Air travel woes in the Caribbean

Grenada PM Dickon Mitchell addresses town hall at Brooklyn College on Sunday, Sept. 18, 2022.
Grenada PM Dickon Mitchell addresses town hall at Brooklyn College on Sunday, Sept. 18, 2022.
Photo by Nelson A. King/File

Not for the first time, a Caribbean leader is bemoaning the state of inter-island, inter-Caribbean travel since the 2020 collapse of the lifeline but problem-plagued, money-losing LIAT commuter airline.

Clearly angry and frustrated with the situation, Dickon Mitchell of Grenada told a manufacturers association function in Trinidad on Wednesday night that he was only able to make it to Trinidad because he was rescued by an aircraft from the Barbados-based Regional Security System (RSS).

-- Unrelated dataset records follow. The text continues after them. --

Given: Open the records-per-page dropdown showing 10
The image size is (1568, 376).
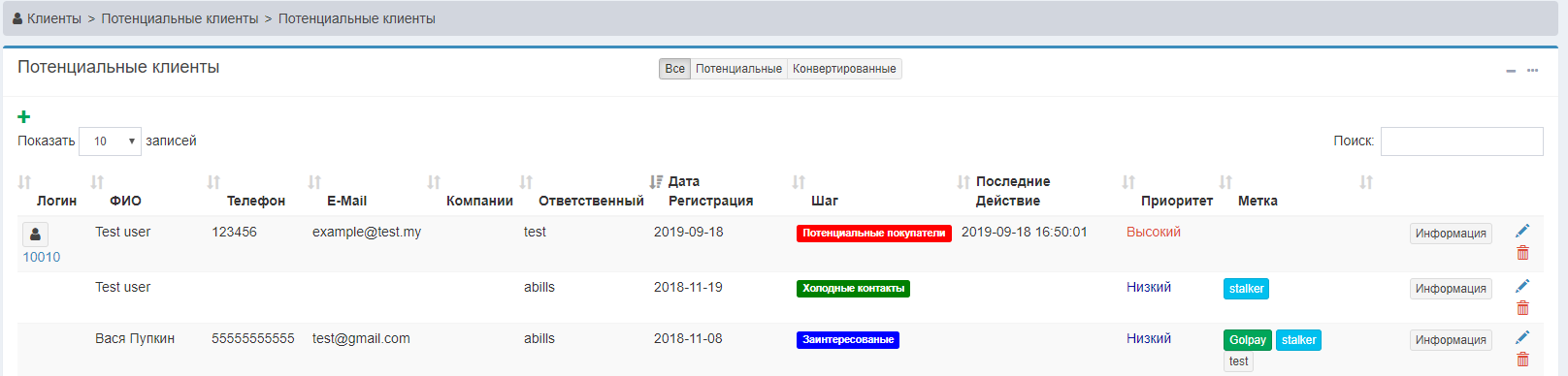Looking at the screenshot, I should click(110, 141).
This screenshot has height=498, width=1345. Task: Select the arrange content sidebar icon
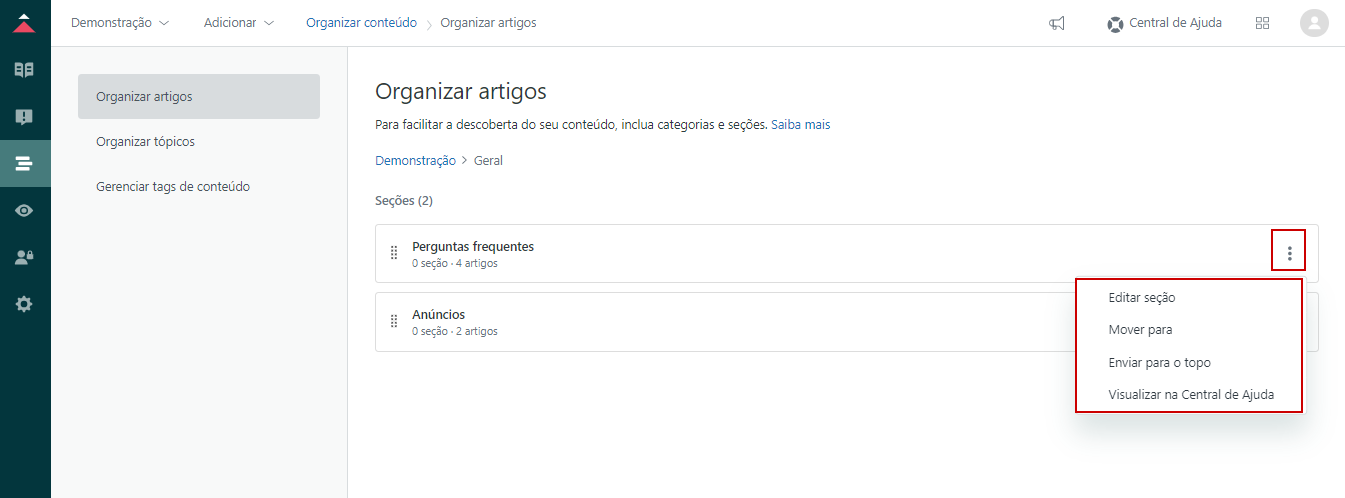(24, 163)
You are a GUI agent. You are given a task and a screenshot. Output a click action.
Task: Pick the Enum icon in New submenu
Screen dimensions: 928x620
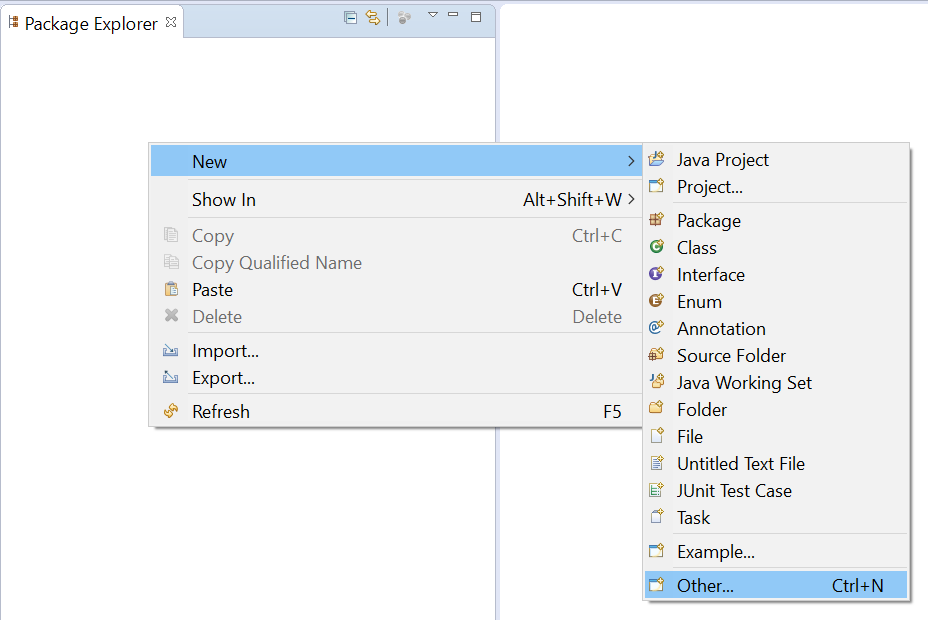[x=656, y=301]
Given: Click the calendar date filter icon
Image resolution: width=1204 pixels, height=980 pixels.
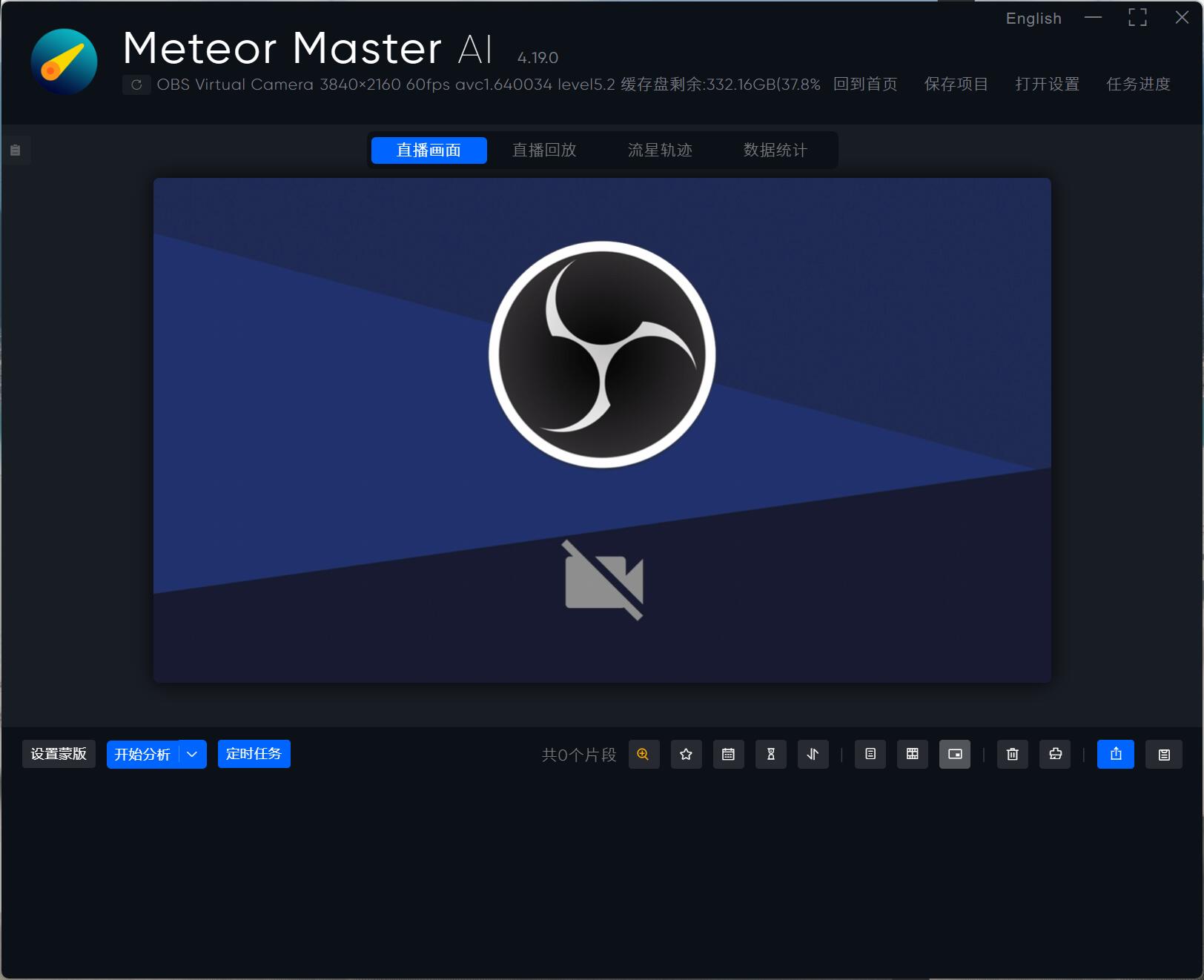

Bemoaning the paucity of direct flights to and from the two neighboring islands, he said he could have easily turned down the invite from the TTMA by citing the near impossibility of air connectivity with Trinidad but he was able to make it because a VIP aircraft was provided for him.

“I’m only here because I’m the prime minister of Grenada, because I can come on the aircraft used by the RSS to fly me in and out of Trinidad. Otherwise, it will literally require me to spend an entire week. The options for getting to Trinidad require me to get to Miami and then fly back to Trinidad. That is how difficult it is to travel within the region,” he said.

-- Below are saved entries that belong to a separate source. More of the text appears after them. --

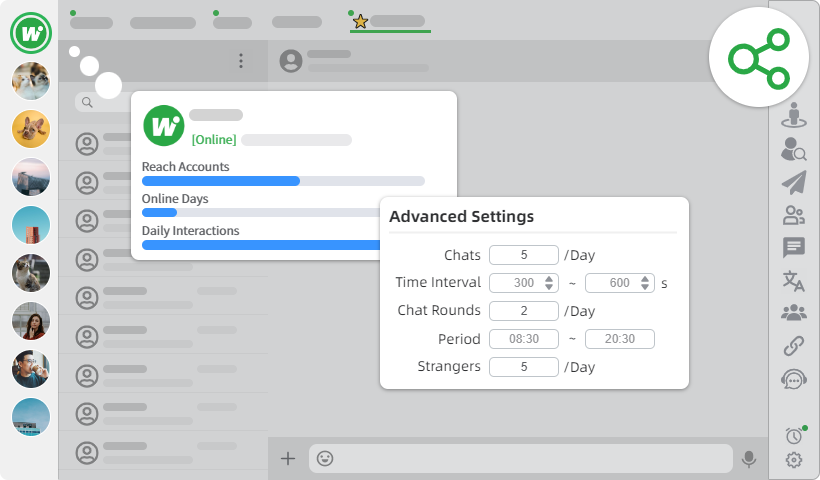Image resolution: width=820 pixels, height=480 pixels.
Task: Open the emoji picker
Action: [325, 458]
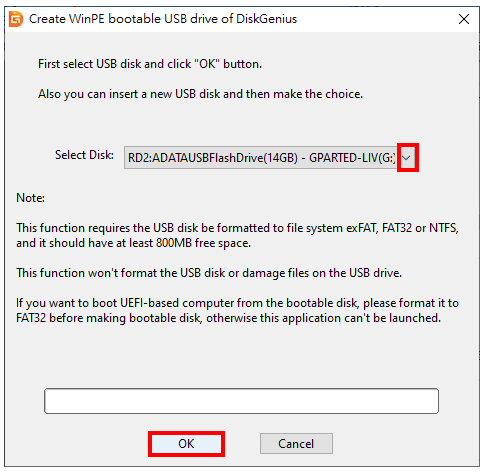The width and height of the screenshot is (487, 473).
Task: Expand the Select Disk dropdown arrow
Action: [407, 158]
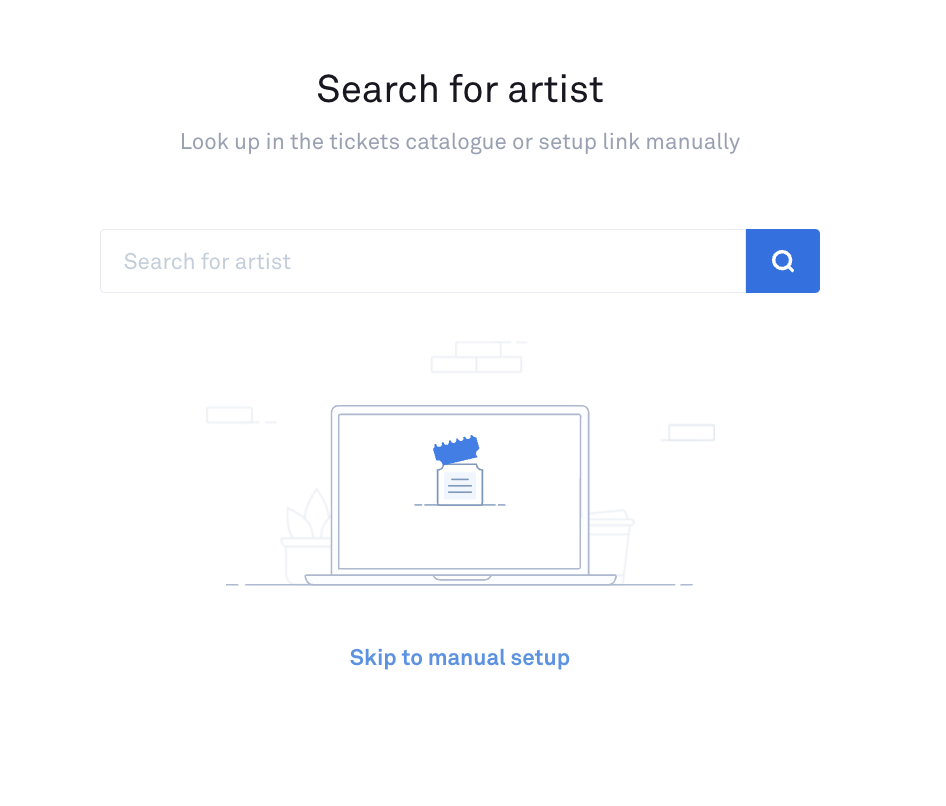Submit search with the blue search button

783,261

Mitchell, head of government in the ‘Spice Isle’ only since winning general elections in June, has been persistently railing against the state of air travel ever since regional shareholding governments of Antigua-based LIAT decided to collapse the airline in the wake of nearly $100 million in debt and the woes that had sprung from global airlines being grounded during the toughest period of the COVID-19 pandemic in 2020.

He and Antiguan Prime Minister Gaston Browne have both threatened to take their own individual action to iron out current difficulties if LIAT cannot resume flying like before or if some other amicable solution is not found.

“If by October, November, we don’t have an arrangement then it means if Grenada has to go and lease the planes so that we can fly between Grenada and Barbados and Trinidad and Tobago we will have to do so,” he told reporters recently.

For his part, Brown told local ABS radio recently that if LIAT is not back up to near full strength as prior to 2020, then Mitchell has a strong point about taking action to lease planes to fly between Grenada, Trinidad, Barbados and other points.

“I think we are going to have a very strong tourism season in 2022 within the Caribbean and we can’t have LIAT with three planes and just sit back. So what we plan to do is that we are going to add about two more planes within the next few months, hopefully we can get them in place for the next season. We are currently negotiating with a lessor.”

Mitchell’s remarks come amid mounting complaints from regional citizens about the cost of air travel with air fares from one island destination to the next costing up to $1000.

Trinidad-based Caribbean Airlines and recently established Inter Caribbean have been ruling the proverbial roost since LIAT collapsed, filling the void but offering air fares that citizens say are beyond their reach.

And making the link between reliable transportation and trade, Mitchell said that “if we can’t even move people, then it’s obvious that we can’t trade. And if I’m seeing that much trouble, imagine what the citizens of the region have to go through. We don’t ask whether the roads are profitable. I don’t think we ask ourselves, are we making money from asphalt on the roads?’ So it’s difficult for me to understand why we ask. Are we making money from airlines?”